Now for case 4, we've got two options. In the very very rare cases where we've got just slightly too many calls, we can run it on a thread with a larger stack. This doesn't apply to you.

Instead, you need to change from a recursive approach to an iterative one. Most of the time, this isn't very hard thought it can be fiddly. Instead of calling itself again, the method uses a loop. For example, consider the classic teaching-example of a factorial method:

private static int Fac(int n)
{
  return n <= 1 ? 1 : n * Fac(n - 1);
}

Instead of using recursion we loop in the same method:

private static int Fac(int n)
{
  int ret = 1;
  for(int i = 1; i <= n, ++i)
    ret *= i;
  return ret;
}

You can see why there's less stack space here. The iterative version will also be faster 99% of the time. Now, imagine we accidentally call Fac(n) in the first, and leave out the ++i in the second - the equivalent bug in each, and it causes an SOE in the first and a program that never stops in the second.

For the sort of code you're talking about, where you keep producing more and more results as you go based on previous results, you can place the results you've got in a data-structure (Queue<T> and Stack<T> both serve well for a lot of cases) so the code becomes something like):

private void MyLoadMethod(string firstConceptCKI)
{
  Queue<string> pendingItems = new Queue<string>();
  pendingItems.Enqueue(firstConceptCKI);
  while(pendingItems.Count != 0)
  {
    string conceptCKI = pendingItems.Dequeue();
    // make some script calls to DB, so that moTargetConceptList2 will have Concept-Relations for the current node. 
    // when this is zero, it means its a leaf. 
    int numberofKids = moTargetConceptList2.ConceptReltns.Count();
    for (int i = 1; i <= numberofKids; i++)
    {
        oUCMRConceptReltn = moTargetConceptList2.ConceptReltns.get_ItemByIndex(i, false);

        //Get the concept linked to the relation concept
        if (oUCMRConceptReltn.SourceCKI == sConceptCKI)
        {
            oConcept = moTargetConceptList2.ItemByKeyConceptCKI(oUCMRConceptReltn.TargetCKI, false);
        }
        else
        {
            oConcept = moTargetConceptList2.ItemByKeyConceptCKI(oUCMRConceptReltn.SourceCKI, false);
        }

        //builder.AppendLine("\t" + oConcept.PrimaryCTerm.SourceString);
        Debug.WriteLine(oConcept.PrimaryCTerm.SourceString);

        pendingItems.Enque(oConcept.ConceptCKI);
    }
  }
}

(I haven't completely checked this, just added the queuing instead of recursing to the code in your question).

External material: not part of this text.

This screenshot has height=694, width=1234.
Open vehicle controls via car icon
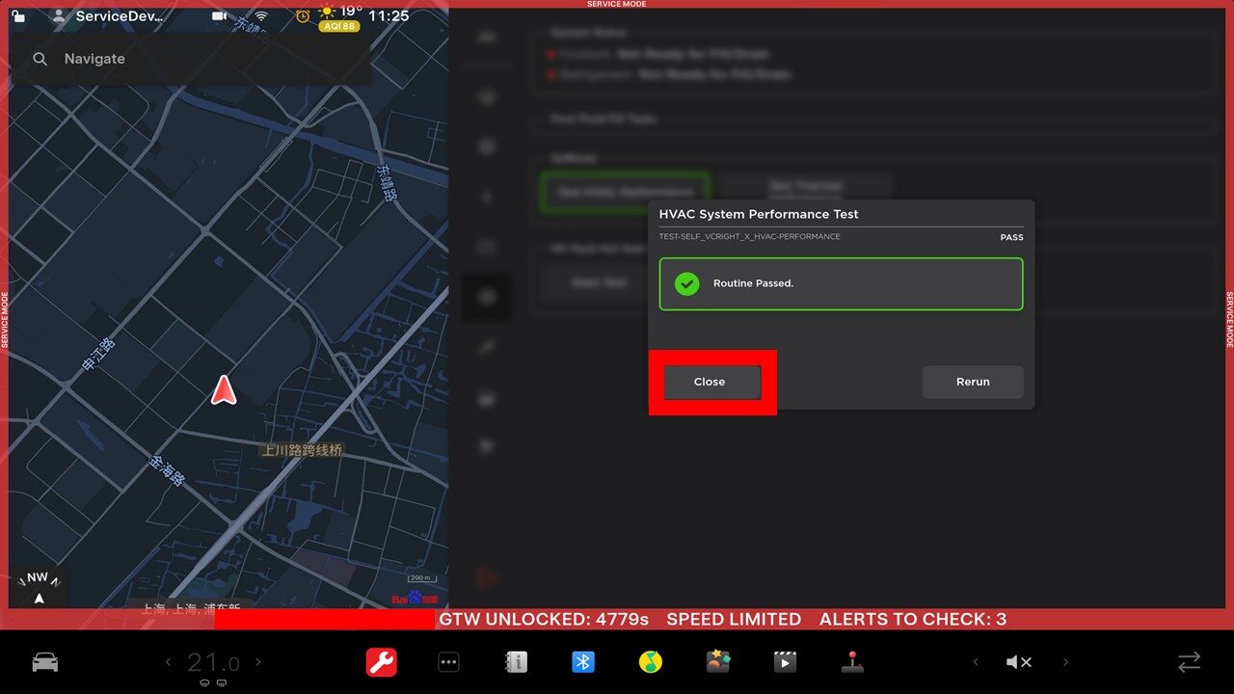point(45,662)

This should then do more or less the same as your code, but iteratively. Hopefully that means it'll work. Note that there is a possible infinite loop in this code if the data you are retrieving has a loop. In that case this code will throw an exception when it fills the queue with far too much stuff to cope. You can either debug the source data, or use a HashSet to avoid enqueuing items that have already been processed.

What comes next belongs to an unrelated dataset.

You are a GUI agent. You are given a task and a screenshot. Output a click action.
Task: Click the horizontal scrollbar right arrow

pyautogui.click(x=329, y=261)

Edit: Better add how to use a HashSet to catch duplicates. First set up a HashSet, this could just be:

HashSet<string> seen = new HashSet<string>();

Or if the strings are used case-insensitively, you'd be better with:

HashSet<string> seen = new HashSet<string>(StringComparison.InvariantCultureIgnoreCase) // or StringComparison.CurrentCultureIgnoreCase if that's closer to how the string is used in the rest of the code.

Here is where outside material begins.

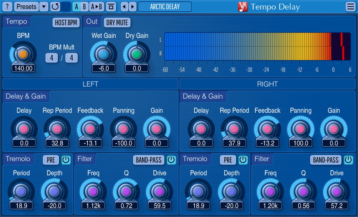Switch to the B state slot
This screenshot has height=217, width=358.
point(84,7)
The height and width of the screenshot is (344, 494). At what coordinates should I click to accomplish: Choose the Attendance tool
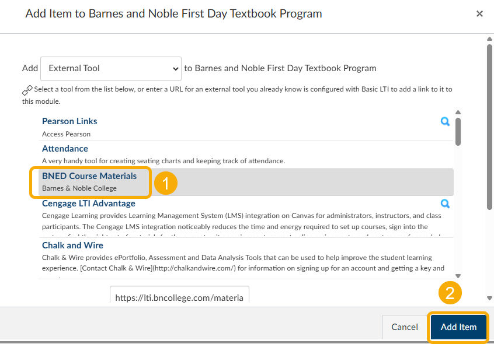point(65,149)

Then before you go to use the string (or perhaps before you go to add it to the queue, you have one of the following:

If duplicate strings shouldn't happen:

if(!seen.Add(conceptCKI))
  throw new InvalidOperationException("Attempt to use \" + conceptCKI + "\" which was already seen.");

Or if duplicate strings are valid, and we just want to skip performing the second call:

if(!seen.Add(conceptCKI))
  continue;//skip rest of loop, and move on to the next one.